# [The task]
An exact reproduction of all the entries below is required.

Segment Start: Source data

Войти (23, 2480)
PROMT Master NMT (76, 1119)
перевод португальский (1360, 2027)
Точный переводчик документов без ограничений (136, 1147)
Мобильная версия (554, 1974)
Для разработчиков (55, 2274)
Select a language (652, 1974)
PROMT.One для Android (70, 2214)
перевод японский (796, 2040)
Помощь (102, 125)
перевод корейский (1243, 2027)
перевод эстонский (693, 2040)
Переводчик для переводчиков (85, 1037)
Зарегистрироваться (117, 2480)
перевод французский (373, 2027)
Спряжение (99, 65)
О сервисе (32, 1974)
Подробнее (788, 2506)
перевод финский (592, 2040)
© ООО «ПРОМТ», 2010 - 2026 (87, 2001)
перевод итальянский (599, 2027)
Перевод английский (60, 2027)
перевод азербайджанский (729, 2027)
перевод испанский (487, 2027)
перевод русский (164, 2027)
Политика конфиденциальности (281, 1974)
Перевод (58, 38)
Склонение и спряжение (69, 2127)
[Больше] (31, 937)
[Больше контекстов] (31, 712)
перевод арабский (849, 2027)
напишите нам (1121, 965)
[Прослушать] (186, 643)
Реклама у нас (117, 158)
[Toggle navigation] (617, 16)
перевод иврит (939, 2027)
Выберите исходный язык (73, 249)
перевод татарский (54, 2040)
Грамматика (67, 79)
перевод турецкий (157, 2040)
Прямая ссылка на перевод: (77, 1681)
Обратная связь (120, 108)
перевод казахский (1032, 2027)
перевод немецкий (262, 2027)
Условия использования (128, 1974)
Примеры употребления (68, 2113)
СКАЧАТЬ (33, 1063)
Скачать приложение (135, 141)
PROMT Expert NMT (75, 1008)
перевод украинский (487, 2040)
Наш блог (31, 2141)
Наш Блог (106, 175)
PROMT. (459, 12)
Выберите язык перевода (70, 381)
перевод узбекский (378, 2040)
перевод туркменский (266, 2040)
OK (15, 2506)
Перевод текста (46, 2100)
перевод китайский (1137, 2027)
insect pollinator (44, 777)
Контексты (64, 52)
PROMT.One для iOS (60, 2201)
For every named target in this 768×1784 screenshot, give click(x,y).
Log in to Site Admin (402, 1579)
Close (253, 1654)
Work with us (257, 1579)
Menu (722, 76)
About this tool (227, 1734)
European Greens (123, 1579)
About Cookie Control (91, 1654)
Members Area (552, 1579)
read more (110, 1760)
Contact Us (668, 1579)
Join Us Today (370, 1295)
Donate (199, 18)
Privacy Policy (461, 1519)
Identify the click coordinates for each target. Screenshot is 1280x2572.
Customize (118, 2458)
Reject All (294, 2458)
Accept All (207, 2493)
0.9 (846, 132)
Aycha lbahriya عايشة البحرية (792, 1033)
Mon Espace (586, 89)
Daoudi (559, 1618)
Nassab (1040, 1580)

Segment End: Source data

# [Completed exercise]
Войти (23, 2480)
PROMT Master NMT (76, 1119)
перевод португальский (1360, 2027)
Точный переводчик документов без ограничений (136, 1147)
Мобильная версия (554, 1974)
Для разработчиков (55, 2274)
Select a language (652, 1974)
PROMT.One для Android (70, 2214)
перевод японский (796, 2040)
Помощь (102, 125)
перевод корейский (1243, 2027)
перевод эстонский (693, 2040)
Переводчик для переводчиков (85, 1037)
Зарегистрироваться (117, 2480)
перевод французский (373, 2027)
Спряжение (99, 65)
О сервисе (32, 1974)
Подробнее (788, 2506)
перевод финский (592, 2040)
© ООО «ПРОМТ», 2010 - 2026 (87, 2001)
перевод итальянский (599, 2027)
Перевод английский (60, 2027)
перевод азербайджанский (729, 2027)
перевод испанский (487, 2027)
перевод русский (164, 2027)
Политика конфиденциальности (281, 1974)
Перевод (58, 38)
Склонение и спряжение (69, 2127)
[Больше] (31, 937)
[Больше контекстов] (31, 712)
перевод арабский (849, 2027)
напишите нам (1121, 965)
[Прослушать] (186, 643)
Реклама у нас (117, 158)
[Toggle navigation] (617, 16)
перевод иврит (939, 2027)
Выберите исходный язык (73, 249)
перевод татарский (54, 2040)
Грамматика (67, 79)
перевод турецкий (157, 2040)
Прямая ссылка на перевод: (77, 1681)
Обратная связь (120, 108)
перевод казахский (1032, 2027)
перевод немецкий (262, 2027)
Условия использования (128, 1974)
Примеры употребления (68, 2113)
СКАЧАТЬ (33, 1063)
Скачать приложение (135, 141)
PROMT Expert NMT (75, 1008)
перевод украинский (487, 2040)
Наш блог (31, 2141)
Наш Блог (106, 175)
PROMT. (459, 12)
Выберите язык перевода (70, 381)
перевод узбекский (378, 2040)
перевод туркменский (266, 2040)
OK (15, 2506)
Перевод текста (46, 2100)
перевод китайский (1137, 2027)
insect pollinator (44, 777)
Контексты (64, 52)
PROMT.One для iOS (60, 2201)
For every named target in this 768×1784 screenshot, give click(x,y).
Log in to Site Admin (402, 1579)
Close (253, 1654)
Work with us (257, 1579)
Menu (722, 76)
About this tool (227, 1734)
European Greens (123, 1579)
About Cookie Control (91, 1654)
Members Area (552, 1579)
read more (110, 1760)
Contact Us (668, 1579)
Join Us Today (370, 1295)
Donate (199, 18)
Privacy Policy (461, 1519)
Identify the click coordinates for each target. Screenshot is 1280x2572.
Customize (118, 2458)
Reject All (294, 2458)
Accept All (207, 2493)
0.9 (846, 132)
Aycha lbahriya عايشة البحرية (792, 1033)
Mon Espace (586, 89)
Daoudi (559, 1618)
Nassab (1040, 1580)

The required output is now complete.